Re: [PATCH v1 1/3] x86/tdx: Check for TDX partitioning during early TDX init

From: "Huang, Kai" <kai.huang@intel.com>
To: "kirill.shutemov@linux.intel.com"
	<kirill.shutemov@linux.intel.com>,
	"mhkelley58@gmail.com" <mhkelley58@gmail.com>,
	"Cui, Dexuan" <decui@microsoft.com>,
	"jpiotrowski@linux.microsoft.com"
	<jpiotrowski@linux.microsoft.com>
Cc: "cascardo@canonical.com" <cascardo@canonical.com>,
	"tim.gardner@canonical.com" <tim.gardner@canonical.com>,
	"dave.hansen@linux.intel.com" <dave.hansen@linux.intel.com>,
	"thomas.lendacky@amd.com" <thomas.lendacky@amd.com>,
	"roxana.nicolescu@canonical.com" <roxana.nicolescu@canonical.com>,
	"stable@vger.kernel.org" <stable@vger.kernel.org>,
	"haiyangz@microsoft.com" <haiyangz@microsoft.com>,
	"linux-kernel@vger.kernel.org" <linux-kernel@vger.kernel.org>,
	"mingo@redhat.com" <mingo@redhat.com>,
	"tglx@linutronix.de" <tglx@linutronix.de>,
	"stefan.bader@canonical.com" <stefan.bader@canonical.com>,
	"nik.borisov@suse.com" <nik.borisov@suse.com>,
	"kys@microsoft.com" <kys@microsoft.com>,
	"hpa@zytor.com" <hpa@zytor.com>,
	"peterz@infradead.org" <peterz@infradead.org>,
	"wei.liu@kernel.org" <wei.liu@kernel.org>,
	"sashal@kernel.org" <sashal@kernel.org>,
	"linux-hyperv@vger.kernel.org" <linux-hyperv@vger.kernel.org>,
	"bp@alien8.de" <bp@alien8.de>, "x86@kernel.org" <x86@kernel.org>
Subject: Re: [PATCH v1 1/3] x86/tdx: Check for TDX partitioning during early TDX init
Date: Tue, 5 Dec 2023 13:26:04 +0000	[thread overview]
Message-ID: <7b725783f1f9102c176737667bfec12f75099961.camel@intel.com> (raw)
In-Reply-To: <02e079e8-cc72-49d8-9191-8a753526eb18@linux.microsoft.com>

> 
> > > > 
> > > > Hm.

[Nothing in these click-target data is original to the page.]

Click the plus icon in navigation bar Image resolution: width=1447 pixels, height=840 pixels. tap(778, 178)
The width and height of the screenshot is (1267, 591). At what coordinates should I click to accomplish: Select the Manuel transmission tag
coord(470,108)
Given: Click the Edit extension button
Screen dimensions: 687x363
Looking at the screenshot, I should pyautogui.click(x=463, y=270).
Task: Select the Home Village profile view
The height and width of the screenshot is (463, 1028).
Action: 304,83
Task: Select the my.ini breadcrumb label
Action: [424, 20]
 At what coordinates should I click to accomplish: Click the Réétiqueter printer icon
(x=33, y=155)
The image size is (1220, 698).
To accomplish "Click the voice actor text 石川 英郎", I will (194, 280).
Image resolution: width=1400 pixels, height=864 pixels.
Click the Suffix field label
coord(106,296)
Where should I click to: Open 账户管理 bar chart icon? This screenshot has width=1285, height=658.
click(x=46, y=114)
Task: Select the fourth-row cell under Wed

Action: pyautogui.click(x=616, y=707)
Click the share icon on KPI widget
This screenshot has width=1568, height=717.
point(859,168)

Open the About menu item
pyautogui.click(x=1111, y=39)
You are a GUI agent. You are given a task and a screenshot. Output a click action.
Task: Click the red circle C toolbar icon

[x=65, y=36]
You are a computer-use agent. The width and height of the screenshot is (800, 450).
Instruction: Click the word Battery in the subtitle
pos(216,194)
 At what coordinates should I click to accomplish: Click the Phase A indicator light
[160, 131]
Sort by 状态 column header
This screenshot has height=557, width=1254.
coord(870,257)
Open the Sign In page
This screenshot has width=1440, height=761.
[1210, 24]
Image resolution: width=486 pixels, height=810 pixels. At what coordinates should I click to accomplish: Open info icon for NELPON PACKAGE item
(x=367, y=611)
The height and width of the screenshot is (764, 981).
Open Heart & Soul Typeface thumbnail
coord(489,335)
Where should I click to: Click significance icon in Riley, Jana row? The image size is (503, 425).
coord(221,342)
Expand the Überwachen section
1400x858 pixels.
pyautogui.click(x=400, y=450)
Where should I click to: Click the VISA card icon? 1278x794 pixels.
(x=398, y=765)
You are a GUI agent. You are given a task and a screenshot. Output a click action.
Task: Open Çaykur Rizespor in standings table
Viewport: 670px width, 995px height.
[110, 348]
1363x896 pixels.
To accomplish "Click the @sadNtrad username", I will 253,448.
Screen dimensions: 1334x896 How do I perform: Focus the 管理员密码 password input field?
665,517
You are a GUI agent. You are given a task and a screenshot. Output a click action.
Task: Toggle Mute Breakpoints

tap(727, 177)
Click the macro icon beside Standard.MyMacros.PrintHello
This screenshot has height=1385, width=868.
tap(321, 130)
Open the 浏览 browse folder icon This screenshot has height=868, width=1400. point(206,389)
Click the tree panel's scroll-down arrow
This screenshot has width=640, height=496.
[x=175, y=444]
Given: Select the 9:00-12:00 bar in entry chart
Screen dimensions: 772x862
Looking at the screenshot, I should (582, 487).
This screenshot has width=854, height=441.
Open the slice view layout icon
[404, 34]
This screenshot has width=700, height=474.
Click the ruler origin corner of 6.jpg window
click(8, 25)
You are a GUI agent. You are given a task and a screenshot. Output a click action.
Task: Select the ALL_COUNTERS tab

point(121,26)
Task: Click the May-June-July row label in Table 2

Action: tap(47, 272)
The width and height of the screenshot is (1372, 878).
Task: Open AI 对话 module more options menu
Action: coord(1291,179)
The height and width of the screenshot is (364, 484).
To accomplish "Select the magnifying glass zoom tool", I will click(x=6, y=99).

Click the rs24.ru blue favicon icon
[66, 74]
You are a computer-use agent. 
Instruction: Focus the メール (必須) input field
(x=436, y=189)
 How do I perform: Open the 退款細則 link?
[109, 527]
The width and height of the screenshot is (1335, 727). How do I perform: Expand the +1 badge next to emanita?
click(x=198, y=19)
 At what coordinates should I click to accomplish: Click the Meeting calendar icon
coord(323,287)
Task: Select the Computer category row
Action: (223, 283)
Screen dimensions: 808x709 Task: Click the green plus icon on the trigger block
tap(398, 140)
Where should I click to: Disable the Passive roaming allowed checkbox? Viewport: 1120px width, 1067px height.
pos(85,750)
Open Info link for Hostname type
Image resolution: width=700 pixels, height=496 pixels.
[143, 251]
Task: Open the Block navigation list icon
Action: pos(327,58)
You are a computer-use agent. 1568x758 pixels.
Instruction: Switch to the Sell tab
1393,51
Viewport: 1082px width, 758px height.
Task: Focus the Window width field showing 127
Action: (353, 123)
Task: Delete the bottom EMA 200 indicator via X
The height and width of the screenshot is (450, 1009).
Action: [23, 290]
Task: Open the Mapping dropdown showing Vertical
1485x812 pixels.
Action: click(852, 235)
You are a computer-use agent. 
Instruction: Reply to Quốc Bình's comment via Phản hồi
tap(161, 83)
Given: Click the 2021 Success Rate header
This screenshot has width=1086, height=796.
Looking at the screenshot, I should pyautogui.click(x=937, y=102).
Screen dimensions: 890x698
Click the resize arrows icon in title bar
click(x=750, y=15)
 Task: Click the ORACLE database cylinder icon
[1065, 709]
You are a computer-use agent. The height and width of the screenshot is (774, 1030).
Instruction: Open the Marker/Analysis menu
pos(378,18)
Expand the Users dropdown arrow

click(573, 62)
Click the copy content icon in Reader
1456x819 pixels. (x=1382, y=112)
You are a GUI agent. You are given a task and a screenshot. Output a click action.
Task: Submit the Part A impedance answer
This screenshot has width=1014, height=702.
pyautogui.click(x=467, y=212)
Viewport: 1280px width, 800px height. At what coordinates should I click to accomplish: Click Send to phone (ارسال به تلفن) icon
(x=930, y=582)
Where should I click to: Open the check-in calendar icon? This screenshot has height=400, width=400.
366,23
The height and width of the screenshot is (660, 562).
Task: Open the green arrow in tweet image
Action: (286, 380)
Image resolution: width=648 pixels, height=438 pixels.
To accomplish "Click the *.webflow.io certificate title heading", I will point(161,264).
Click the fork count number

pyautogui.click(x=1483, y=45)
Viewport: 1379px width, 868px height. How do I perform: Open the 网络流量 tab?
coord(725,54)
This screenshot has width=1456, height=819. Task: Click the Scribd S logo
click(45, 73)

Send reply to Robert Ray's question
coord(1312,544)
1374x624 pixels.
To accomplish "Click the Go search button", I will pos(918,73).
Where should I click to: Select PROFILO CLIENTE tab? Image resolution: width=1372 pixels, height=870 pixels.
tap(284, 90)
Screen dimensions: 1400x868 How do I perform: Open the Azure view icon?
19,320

Okay.
> > > > 
> > > > Can we take a step back? What is bigger picture here? What enlightenment
> > > > do you expect from the guest when everything is in-place?
> > > > 
> > > 
> > > All the functional enlightenment are already in place in the kernel and
> > > everything works (correct me if I'm wrong Dexuan/Michael). The enlightenments
> > > are that TDX VMCALLs are needed for MSR manipulation and vmbus operations,
> > > encrypted bit needs to be manipulated in the page tables and page
> > > visibility propagated to VMM.
> > 
> > Not quite family with hyperv enlightenments, but are these enlightenments TDX
> > guest specific?  Because if they are not, then they should be able to be
> > emulated by the normal hyperv, thus the hyperv as L1 (which is TDX guest) can
> > emulate them w/o letting the L2 know the hypervisor it runs on is actually a TDX
> > guest.
> 
> I would say that these hyperv enlightenments are confidential guest specific
> (TDX/SNP) when running with TD-partitioning/VMPL. In both cases there are TDX/SNP
> specific ways to exit directly to L0 (when needed) and native privileged instructions
> trap to the paravisor.
> 
> L1 is not hyperv and no one wants to emulate the I/O path. The L2 guest knows that
> it's confidential so that it can explicitly use swiotlb, toggle page visibility
> and notify the host (L0) on the I/O path without incurring additional emulation
> overhead.
> 
> > 
> > Btw, even if there's performance concern here, as you mentioned the TDVMCALL is
> > actually made to the L0 which means L0 must be aware such VMCALL is from L2 and
> > needs to be injected to L1 to handle, which IMHO not only complicates the L0 but
> > also may not have any performance benefits.
> 
> The TDVMCALLs are related to the I/O path (networking/block io) into the L2 guest, and
> so they intentionally go straight to L0 and are never injected to L1. L1 is not
> involved in that path at all.
> 
> Using something different than TDVMCALLs here would lead to additional traps to L1 and
> just add latency/complexity.

Looks by default you assume we should use TDX partitioning as "paravisor L1" +
"L0 device I/O emulation".

I think we are lacking background of this usage model and how it works.  For
instance, typically L2 is created by L1, and L1 is responsible for L2's device
I/O emulation.  I don't quite understand how could L0 emulate L2's device I/O?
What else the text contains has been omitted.